We are all familiar with the old recruitment trope of interviewing for a job only to get a generic, impersonal rejection email with no quantifiable feedback or, worse, no clear reason for the rejection. This trend has bothered me for years and it’s also a practice I’ll admit I have been guilty of committing in the past. In this post I want to take you behind the scenes to help clarify why this practice has become commonplace and what can be done to address it.
The Typical Excuse: Volume
The initial application stage is the most susceptible to the generic rejection email, although I suspect that most candidates fail to receive any response at all at this point. Some companies are fortunate enough to attract a large volume of applicants for their open roles and sending a personalised response to each one of those candidates is incredibly time consuming. Most Applicant Tracking Systems (think salesforce but for humans) have a function that allows you to send a generic rejection email to selected candidates with only a couple of clicks. That generic “thanks, but no thanks” might be weak, but at least you now know your application isn’t just floating around the ether waiting for someone to notice.
The further you progress through the interview process, the harder it becomes to justify the ‘volume’ excuse. I’ve made it explicitly clear over the years that the interview process should always be a mutually beneficial process. It should never be weighted in favour of the employer or the candidate. Working on the assumption that both parties equally respect each others time, failing to provide feedback when the process ends is disrespectful, unprofessional, and potentially harmful to your companies reputation.
The Hidden Excuse: Legal Liability
Human Resource functions are a bastion of compliance and liability. They are literally paid to ensure the company avoids any form of liability in regards to interactions with their employees and potential employees. All too often I’ve been fed the excuse that actionable feedback is subjective and therefore prone to misinterpretation which can lead to legal issues for the company. A company can be held liable if feedback is interpreted to be biased based on the candidates gender, age, race, etc. whereas no feedback at all means the company is bulletproof (at least from a legal perspective).
A fear of legal action is a terrible excuse for not providing candidate feedback. You may as well place a sign over your door that says “we aren’t confident that our interview process is fair, appropriate, and legally compliant”.
The Real Excuse: Feedback is Hard
Let me present you with a hypothetical example of what often happens when you interview more than one great candidate but you only have one open vacancy on your team.
The Role: Lead Designer on a small team that’s expected to expand further down the line.
Candidate 1: Stacks of amazing, relevant design experience but limited leadership experience.
Candidate 2: Stacks of leadership experience but not quite as much relevant design experience.
The Process: Candidate 1 demonstrates outstanding and highly relevant design experience as well as demonstrating that they are clearly ready to step up into a leadership role. Candidate 2 demonstrates fantastic leadership experience as well as some really great design experience. Both are asking for the exact same salary.

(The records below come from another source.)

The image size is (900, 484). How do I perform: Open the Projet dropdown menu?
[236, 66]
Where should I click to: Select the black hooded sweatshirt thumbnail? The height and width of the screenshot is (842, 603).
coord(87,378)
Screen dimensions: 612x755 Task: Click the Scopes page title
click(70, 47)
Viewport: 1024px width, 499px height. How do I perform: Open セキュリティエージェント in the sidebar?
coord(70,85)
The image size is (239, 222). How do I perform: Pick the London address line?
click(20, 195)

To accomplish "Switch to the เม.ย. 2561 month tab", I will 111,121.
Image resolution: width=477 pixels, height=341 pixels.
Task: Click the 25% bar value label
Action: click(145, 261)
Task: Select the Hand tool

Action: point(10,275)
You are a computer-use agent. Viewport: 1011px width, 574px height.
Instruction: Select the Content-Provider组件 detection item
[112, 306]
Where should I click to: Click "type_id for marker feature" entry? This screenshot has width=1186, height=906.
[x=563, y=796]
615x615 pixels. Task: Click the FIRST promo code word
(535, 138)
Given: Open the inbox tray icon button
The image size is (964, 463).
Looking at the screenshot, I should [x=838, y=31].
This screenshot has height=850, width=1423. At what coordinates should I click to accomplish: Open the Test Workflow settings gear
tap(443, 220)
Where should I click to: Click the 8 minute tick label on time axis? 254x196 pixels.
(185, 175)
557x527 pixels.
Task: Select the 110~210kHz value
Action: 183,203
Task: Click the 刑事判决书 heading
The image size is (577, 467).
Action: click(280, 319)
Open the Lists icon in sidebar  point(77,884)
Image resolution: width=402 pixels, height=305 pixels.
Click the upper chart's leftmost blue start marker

The Internal Review: The team is small right now. Collaboration is arguably more important than strong leadership. Both candidates are clearly great albeit for different reasons. What is going to be most beneficial to the company right now is the candidate that can bring stronger design experience as they will have ample time and support to adapt and grow into the leadership role.
The Feedback: Congratulations. You now find yourself in the miserable position of having to explain to Candidate 2 that they are not being offered the role, despite demonstrating fantastic experience and despite having the strongest leadership experience. What are you left with to say other than “Candidate 1 had stronger and more applicable design experience which we feel is going to be more beneficial to us despite the fact that this is a Lead Design role and you clearly had stronger leadership experience”?
Regardless of how you frame that feedback, it’s going to be a frustrating for Candidate 2. It will be understandably difficult for them to appreciate the nuances that led to the decision and there is very little feedback you can provide that will help them improve their approach for the next interview they participate in. Those conversations suck. As a result, it’s far too easy to procrastinate on delivering that feedback and even easier to avoid the conversation entirely. You see, when you send the candidate a rejection email instead of picking up the phone and calling them, you don’t have to worry about your logic sounding weak, you don’t have to tolerate the awkward silence as they try to wrap their head around your reasoning and you don’t have to immediately field difficult follow-up questions.
The Uncomfortable Truth
You owe it to the candidate to pick up the phone and speak with them. They have invested time, effort and emotion into your process. You owe it to them to field their difficult follow-up questions. You owe it to them to do your absolute best to help them understand the decision and what (if anything) they can focus on in order to improve.
I’d love to be able to say that the more you do this, the easier it gets but I can’t. If anything, it gets harder and it’s your obligation as a Good Human™ to make that call regardless.